徒歩10分程度で着く中学校。
さびれた門には【市立緑川中学校】とデカデカと記されている。
その綺麗な字体とは裏腹に、紋章の隣には、スプレーで描かれたイタズラ書き。
意外にも、きちんとした絵になっていて、それはそれで美しい。
「ねむ…………。」
休み時間、毎回外へ出てサッカーをするせいか、土で靴は汚れている。
重たい足取りで、【3−B】へ向かう。
着いた矢先、俺の目に映ったのは、生活指導の小笠原。
「遅れましたー」
躊躇するワケにもいかず、しょうがなく教室の扉を開けた。
「おい深山(ミヤマ)。何時だと思ってる?」
「10時半。

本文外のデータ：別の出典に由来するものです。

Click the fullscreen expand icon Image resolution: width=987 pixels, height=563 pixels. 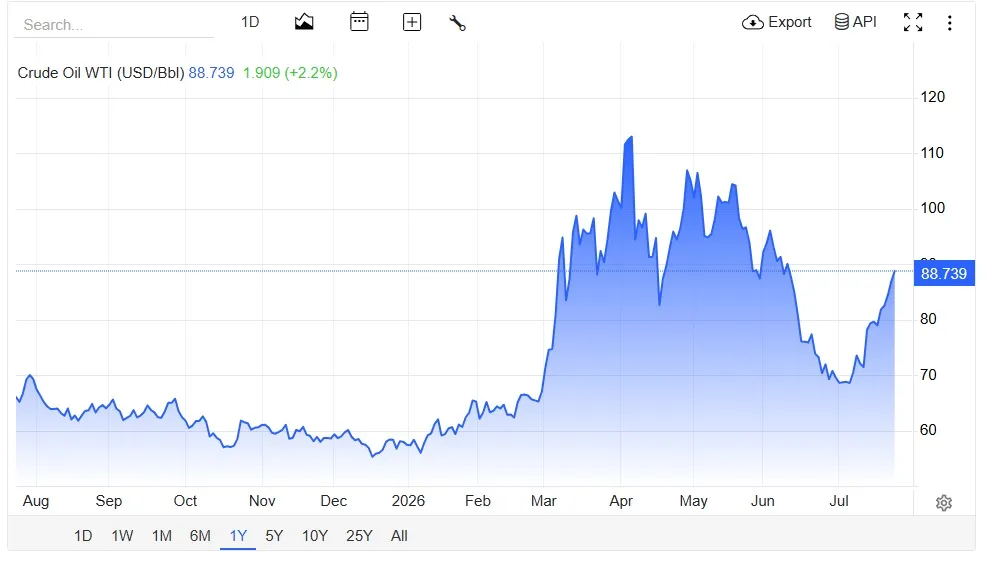(x=913, y=22)
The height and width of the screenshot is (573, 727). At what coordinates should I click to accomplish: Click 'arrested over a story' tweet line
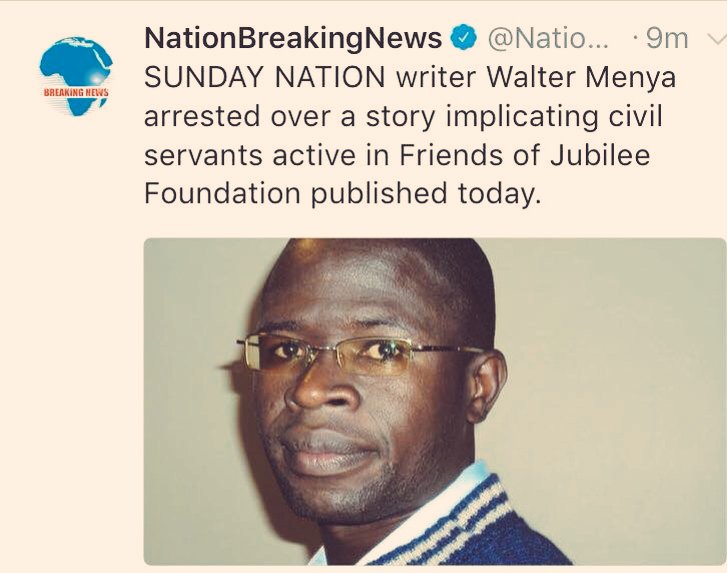click(x=290, y=116)
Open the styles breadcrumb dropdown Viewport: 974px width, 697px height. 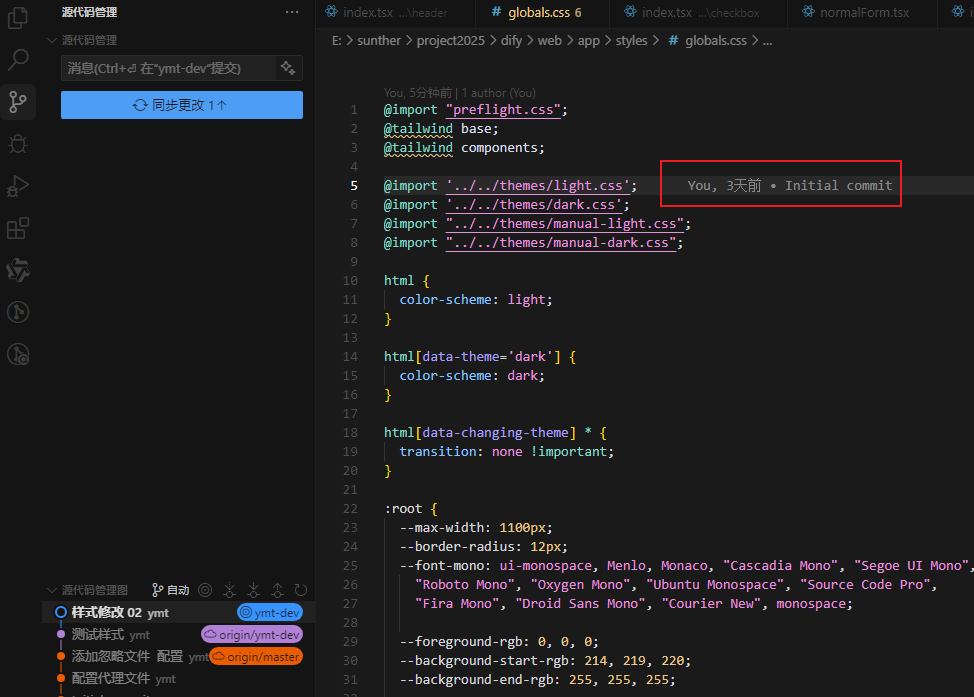coord(631,40)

」
俺と小笠原のヤツを、ヒヤヒヤと見るクラスの視線がカユい。
お父さんは「叱られてこい」とか言ってたけど、ぶっちゃけ怖くもなんともない。
ナメきった俺の態度に感づいたのか、急に小笠原は、わめき始めた。
「なんだその態度は!!遅刻したヤツの態度じゃねーだろ!!」
クラスのヤツらは、楽しそうに見物する。
状況をはやし立てる口笛も聞こえた。